Voice-Activation Tutorial
Learn how to build an MentraOS App that:
- Listens for live speech transcriptions provided by the system.
- Detects a custom activation phrase (for example "computer").
- Executes an action—in this guide we'll simply display a text overlay.
Looking for a broader introduction? Start with the Quickstart guide. This page focuses specifically on the app code that handles transcriptions.
Prerequisites
- MentraOS SDK ≥
0.13.0
installed in your project. - A local development environment configured as described in Getting Started.

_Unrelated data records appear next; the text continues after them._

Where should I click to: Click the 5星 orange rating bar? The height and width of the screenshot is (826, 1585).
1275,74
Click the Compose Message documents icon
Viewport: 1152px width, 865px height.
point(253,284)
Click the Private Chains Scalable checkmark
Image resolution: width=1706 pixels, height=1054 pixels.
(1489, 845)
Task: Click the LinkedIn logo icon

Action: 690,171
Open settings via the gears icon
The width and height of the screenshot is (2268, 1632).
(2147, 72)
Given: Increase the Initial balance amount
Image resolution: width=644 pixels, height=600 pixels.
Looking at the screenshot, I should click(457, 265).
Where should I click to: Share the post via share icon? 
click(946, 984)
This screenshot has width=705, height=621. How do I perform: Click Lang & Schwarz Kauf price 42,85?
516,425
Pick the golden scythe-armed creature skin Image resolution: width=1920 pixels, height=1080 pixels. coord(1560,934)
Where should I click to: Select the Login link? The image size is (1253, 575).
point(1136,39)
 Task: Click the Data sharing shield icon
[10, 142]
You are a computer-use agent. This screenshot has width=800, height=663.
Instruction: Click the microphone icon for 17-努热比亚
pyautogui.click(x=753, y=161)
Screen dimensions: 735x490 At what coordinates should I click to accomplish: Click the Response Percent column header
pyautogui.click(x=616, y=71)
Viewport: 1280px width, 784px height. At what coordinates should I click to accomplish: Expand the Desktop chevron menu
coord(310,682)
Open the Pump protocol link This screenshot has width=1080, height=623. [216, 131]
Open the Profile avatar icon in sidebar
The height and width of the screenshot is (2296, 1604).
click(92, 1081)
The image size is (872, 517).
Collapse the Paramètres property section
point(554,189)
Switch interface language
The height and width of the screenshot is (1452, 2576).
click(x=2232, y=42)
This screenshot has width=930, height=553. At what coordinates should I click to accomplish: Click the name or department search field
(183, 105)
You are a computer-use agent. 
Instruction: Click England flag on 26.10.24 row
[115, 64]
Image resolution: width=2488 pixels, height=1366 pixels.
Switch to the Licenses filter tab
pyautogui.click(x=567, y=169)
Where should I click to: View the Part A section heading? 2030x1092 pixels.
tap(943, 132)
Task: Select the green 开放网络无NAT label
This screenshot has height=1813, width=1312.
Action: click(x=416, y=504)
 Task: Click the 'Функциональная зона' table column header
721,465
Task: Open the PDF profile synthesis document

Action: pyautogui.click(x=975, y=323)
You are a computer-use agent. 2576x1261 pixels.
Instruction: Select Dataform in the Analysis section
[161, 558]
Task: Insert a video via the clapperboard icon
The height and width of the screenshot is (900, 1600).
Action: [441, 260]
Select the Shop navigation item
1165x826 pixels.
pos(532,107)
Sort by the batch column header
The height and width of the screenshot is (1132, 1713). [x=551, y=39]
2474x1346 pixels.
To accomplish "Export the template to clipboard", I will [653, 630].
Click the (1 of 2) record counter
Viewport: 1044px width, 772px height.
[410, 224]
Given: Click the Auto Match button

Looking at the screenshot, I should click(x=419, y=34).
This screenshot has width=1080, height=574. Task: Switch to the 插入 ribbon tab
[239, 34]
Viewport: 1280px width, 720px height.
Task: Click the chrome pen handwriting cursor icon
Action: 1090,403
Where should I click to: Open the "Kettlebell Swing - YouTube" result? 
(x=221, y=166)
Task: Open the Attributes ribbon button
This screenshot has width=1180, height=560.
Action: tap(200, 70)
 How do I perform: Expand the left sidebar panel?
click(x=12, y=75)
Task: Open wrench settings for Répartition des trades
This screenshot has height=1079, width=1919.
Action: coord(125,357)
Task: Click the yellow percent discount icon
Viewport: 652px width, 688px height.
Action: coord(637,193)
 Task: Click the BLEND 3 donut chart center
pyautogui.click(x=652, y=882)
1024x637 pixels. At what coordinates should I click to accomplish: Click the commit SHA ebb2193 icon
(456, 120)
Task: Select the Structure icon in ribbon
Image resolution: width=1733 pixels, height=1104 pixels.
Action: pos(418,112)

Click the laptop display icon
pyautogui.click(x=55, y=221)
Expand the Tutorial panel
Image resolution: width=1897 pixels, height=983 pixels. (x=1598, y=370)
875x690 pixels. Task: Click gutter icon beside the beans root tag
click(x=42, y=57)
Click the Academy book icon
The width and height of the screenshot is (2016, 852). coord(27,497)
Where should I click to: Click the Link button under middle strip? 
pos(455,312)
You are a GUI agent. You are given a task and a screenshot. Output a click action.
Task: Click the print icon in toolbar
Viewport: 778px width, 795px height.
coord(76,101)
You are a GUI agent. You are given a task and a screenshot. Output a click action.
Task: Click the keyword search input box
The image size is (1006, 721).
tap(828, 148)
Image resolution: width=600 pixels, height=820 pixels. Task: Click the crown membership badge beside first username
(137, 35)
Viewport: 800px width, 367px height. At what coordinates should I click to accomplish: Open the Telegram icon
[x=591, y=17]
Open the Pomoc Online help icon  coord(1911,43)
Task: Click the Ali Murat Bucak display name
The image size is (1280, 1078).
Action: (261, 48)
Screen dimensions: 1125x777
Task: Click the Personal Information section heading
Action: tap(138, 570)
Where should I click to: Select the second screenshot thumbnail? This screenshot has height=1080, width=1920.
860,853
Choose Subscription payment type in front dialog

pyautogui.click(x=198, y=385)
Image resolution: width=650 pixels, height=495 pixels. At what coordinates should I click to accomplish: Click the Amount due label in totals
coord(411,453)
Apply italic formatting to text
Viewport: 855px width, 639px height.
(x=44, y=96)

- MICROPHONE permission added to your App in the Developer Console so the transcription stream is available. See Permissions.
1 - Set up the Project
Create a new project—or reuse an existing one—and install the SDK:
mkdir voice-activation-app
cd voice-activation-app
bun init -y # or npm init -y / pnpm init -y
bun add @mentra/sdk
bun add -d typescript tsx @types/node
Copy the basic project structure from the Quickstart if you haven't already. We'll focus on the contents of src/index.ts
.
2 - Write the App Code
The full source code is shown first, followed by a step-by-step explanation.
src/index.ts
import { AppServer, AppSession } from "@mentra/sdk";
/**
* A custom keyword that triggers our action once detected in speech
*/
const ACTIVATION_PHRASE = "computer";
/**
* VoiceActivationServer – an App that listens for final transcriptions and
* reacts when the user utters the ACTIVATION_PHRASE.
*/
class VoiceActivationServer extends AppServer {
/**
* onSession is called automatically whenever a user connects.
*
* @param session – Connection-scoped helper APIs and event emitters
* @param sessionId – Unique identifier for this connection
* @param userId – MentraOS user identifier
*/
protected async onSession(
session: AppSession,
sessionId: string,
userId: string,
): Promise<void> {
session.logger.info(`🔊 Session ${sessionId} started for ${userId}`);
// 1️⃣ Subscribe to speech transcriptions
const unsubscribe = session.events.onTranscription((data) => {
// 2️⃣ Ignore interim results – we only care about the final text
if (!data.isFinal) return;
// 3️⃣ Normalize casing & whitespace for a simple comparison
const spokenText = data.text.toLowerCase().trim();
session.logger.debug(`Heard: "${spokenText}"`);
// 4️⃣ Check for the activation phrase
if (spokenText.includes(ACTIVATION_PHRASE)) {
session.logger.info("✨ Activation phrase detected!");
// 5️⃣ Do something useful – here we show a text overlay
session.layouts.showTextWall("👋 How can I help?");
}
});
// 6️⃣ Clean up the listener when the session ends
this.addCleanupHandler(unsubscribe);
}
}
// Bootstrap the server using environment variables for configuration
new VoiceActivationServer({
packageName: process.env.PACKAGE_NAME ?? "com.example.voiceactivation",
apiKey: process.env.MENTRAOS_API_KEY!,
port: Number(process.env.PORT ?? "3000"),
}).start();
What Does Each Part Do?
# | Code | Purpose |
---|---|---|
1️⃣ | session.events.onTranscription | Subscribes to real-time speech data. The callback fires many times per utterance—both interim and final chunks. |
2️⃣ | if (!data.isFinal) return; | Filters out interim chunks so we only process complete sentences. |
3️⃣ | spokenText.toLowerCase().trim() | Normalizes the text to improve keyword matching. |
4️⃣ | if (spokenText.includes(...)) | Simple string containment check for the activation phrase. |
5️⃣ | session.layouts.showTextWall(...) | Shows a full-screen text overlay on the glasses. Replace with your own logic. |
6️⃣ | this.addCleanupHandler(unsubscribe) | Ensures the transcription listener is removed when the session disconnects, preventing memory leaks. |
3 - Run the App
-
Add the required environment variables in
.env
:PORT=3000
PACKAGE_NAME=com.example.voiceactivation
MENTRAOS_API_KEY=your_api_key_here -
Start the development server:
bun --watch src/index.ts # auto-reload on change
# or build & run
bun run build && bun run start -
Expose the port with ngrok (or your tunnel of choice) so MentraOS on your phone can reach it, then restart the App inside MentraOS.
Best Practices
- Keep the activation phrase natural – Short, memorable words work best.
- Provide user feedback – After detecting the phrase, give immediate visual or auditory confirmation.
- Avoid hard-coding – Store configurable keywords in Settings so users can change them.
- Review permissions – Request only the data your App genuinely needs. See Permissions.